I also think there is some commentary about the dangers of blind obedience and sticking with the status quo and being overly devoted to your job. In the first half of the book, Yona refuses to participate in a protest of Jungle by other workers who had also been harassed by her boss. She wants to quit her job, but instead allows her boss to press her into taking this trip. While traveling, she remembers her predecessor in her job who dared to speak up. He was similarly sent on a trip and while he was gone, she was just shuffled into his job and didn’t really spend much time thinking about what had happened. When she is desperately trying to get back to Korea, she realizes how the time she has devoted to her job and the way that the company provides all the social experiences the workers need has isolated her from anyone outside of her job. She also agrees to go along with the planning of the next Mui disaster without spending much time questioning or examining what they are really doing.

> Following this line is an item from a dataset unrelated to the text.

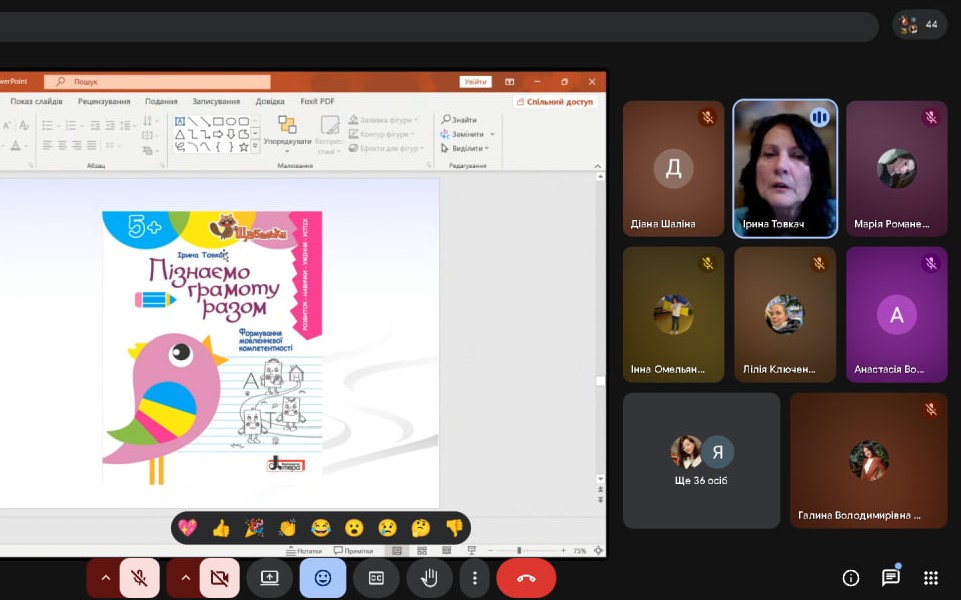Toggle the camera on/off button
Image resolution: width=961 pixels, height=600 pixels.
click(x=219, y=578)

While I was into the writing in the second half of the book, the narration skips a couple of seemingly big beats. For instance, when Yona loses her passport and money, she realizes they’re gone and can’t remember if she left them in her luggage or the hotel. Suddenly, she is telling other characters that she was pickpocketed. When she returns to Mui and gets involved in planning, I got really confused in several places where Yona begins to talk to other characters about completely new developments that the reader hasn’t heard anything about. For instance, she is working with a writer on the plan and suddenly they are discussing a screenplay about the disaster that wasn’t previously mentioned. The screenplay also seems to have predicted or caused some real life events to happen. The way events start to devolve toward the end of the book makes me think that this was the effect the author was going for. I felt like I was being gaslit and in all honesty, I’m not really sure what happened with Yona in the end. I kind of lost the grip on the reality of the story, which I think was what the author wanted. Those instances were just about the only ones in which I related to Yona in this book.
The Disaster Tourist was interesting and thought-provoking, but the first half was kind of a slog and I’m left with feelings of confusion and a lot of questions. This is one I’d really love to discuss.